**読解文**
■ ■ ■

無学

篠原恒木

以前にも書いたが、おれは名うての無学である。

「先生」は平仮名で書くと「せんせい」ですよね。
でもおれは声に出すときには「センセー」だ。「センセイ」と「イ」をきちんと発音しない。
「人生」は「じんせい」で、「衛星」は「えいせい」、「堤防」は「ていぼう」だ。それは分かっています、はい。でも、会話のときは「ジンセー」「エーセー」「テーボー」だよ。ついでに「資生堂」は「シセード―」です。「KOSÉ」は「コーセー」です。あ、コーセーはそれでいいのか。
「用紙費用の高騰傾向に税制改正が重なり価格改定」は「ヨーシヒヨーのコートーケーコーにゼーセーカイセーが重なり価格カイテー」だ。これが昂じると、パソコンに向かったときも、つい「センセー」「ジンセー」などと打ってしまい、変換候補が現れないという事態になる。これをヒトは阿呆と言う。

「脱出」は「だしゅつ」だとばかり思っていた。「だっしゅつ」とは発音したことがないもんなぁ。「手術」は「シジツ」です。「しゅじゅつ」って言いにくいでしょ。つげ義春は「シリツ」だったけど、さすがに「シリツ」まではいかない。

「小品」を「こしな」と読んでいた。それはよしな。

■ ■ ■

**作業指示 1**
「無学」の文章について、次の問いに答えること。
(a) 会話のとき、筆者は「人生」をどう発音しているか。
(b) パソコンで「センセー」「ジンセー」などと打つと、どういう事態になるか。
(c) 筆者は「小品」を何と読んでいたか。
**作業指示 2**
「無学」の文章を、最後の一文のあとから書き継ぐこと。

**抜粋データ**
■ ■ ■

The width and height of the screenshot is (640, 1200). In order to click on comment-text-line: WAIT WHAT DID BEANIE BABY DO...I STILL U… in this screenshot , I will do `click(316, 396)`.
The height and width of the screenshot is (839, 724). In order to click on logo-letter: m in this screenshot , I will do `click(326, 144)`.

■ ■ ■

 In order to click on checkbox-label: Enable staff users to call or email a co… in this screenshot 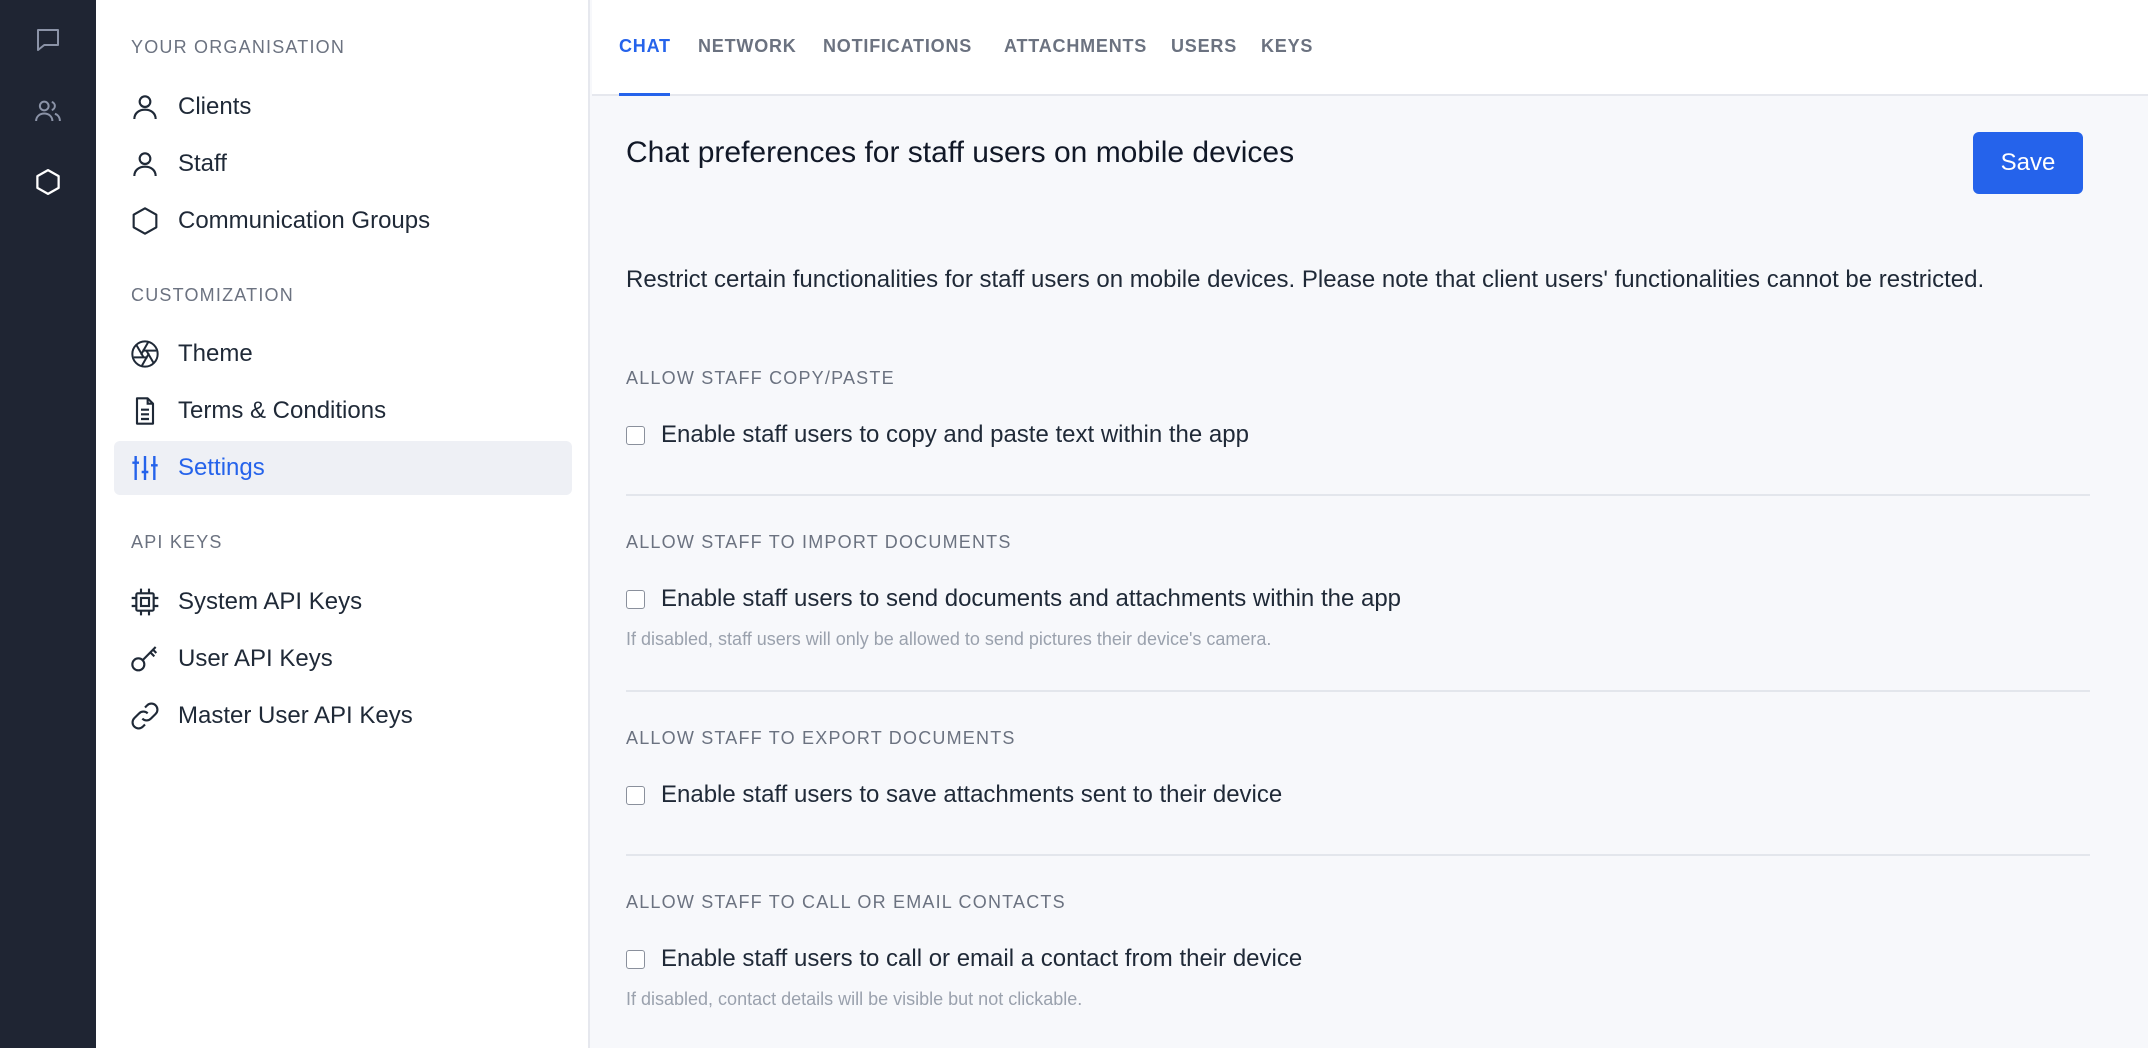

■ ■ ■

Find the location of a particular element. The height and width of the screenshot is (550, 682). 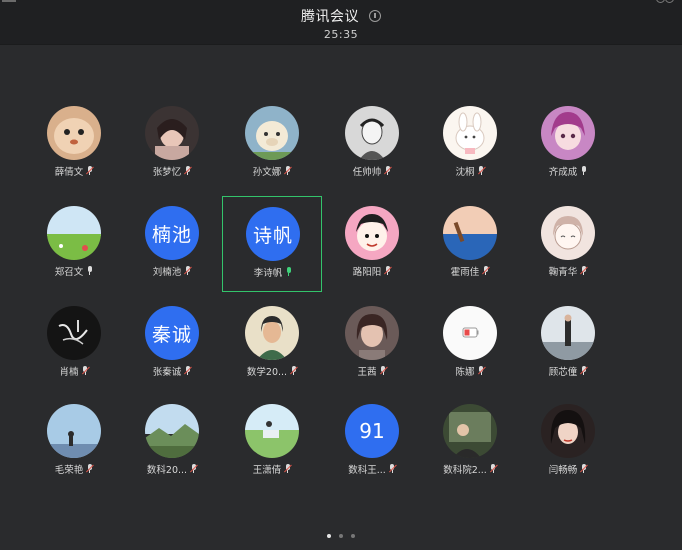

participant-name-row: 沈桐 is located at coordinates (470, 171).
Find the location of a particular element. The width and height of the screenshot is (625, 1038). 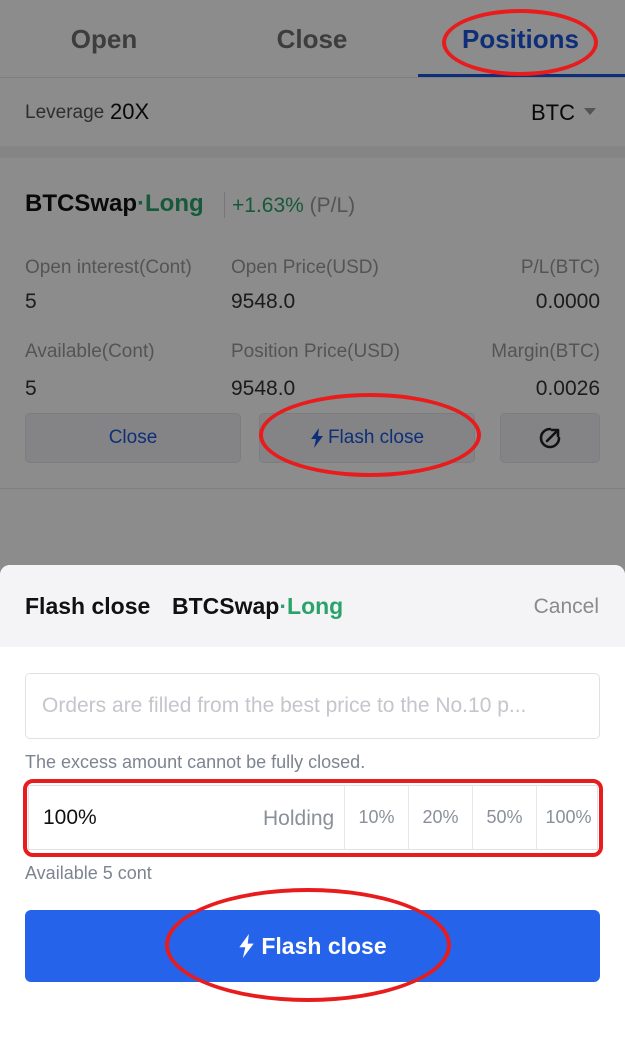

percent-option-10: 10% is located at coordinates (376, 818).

■ ■ ■

**解答欄 1**
(a) 「ジンセー」
(b) 変換候補が現れない。
(c) 「こしな」

**解答欄 2**
歌詞のカン違いも多い。「濡れて来ぬかと 気にかかる」を「濡れて小糠と 木にかかる」と思っていた。雨だけにね。
「地面」はひらがなにすると「ぢめん」じゃないのか。なぜ「じめん」なの。「地」は「ち」だから、そのまま濁点をつけて「ぢ」じゃないのか。「鼻血」は「はなぢ」でしょ。関係ないけど「痔」は「じ」より「ぢ」のほうが相応しいような気がする。おれはシジツを受けたからよくわかる。あれは断じて「じ」ではない。「ぢ」ですよ。まあともかくそのあたりの法則性が分からない。

「ひ」と「し」の区別がつかなくなることがある。さすがに文章にするときは分かるのだが、喋っていると混乱してくる。「薬師丸ひろ子」「田原俊彦」を「やくひまるしろこ」「たはらとひしこ」と言ってしまい、笑われる。やかましい、こちとら江戸っ子でぃ、そこをシダリに曲がったらマッツグ行ってドンツキでぃ。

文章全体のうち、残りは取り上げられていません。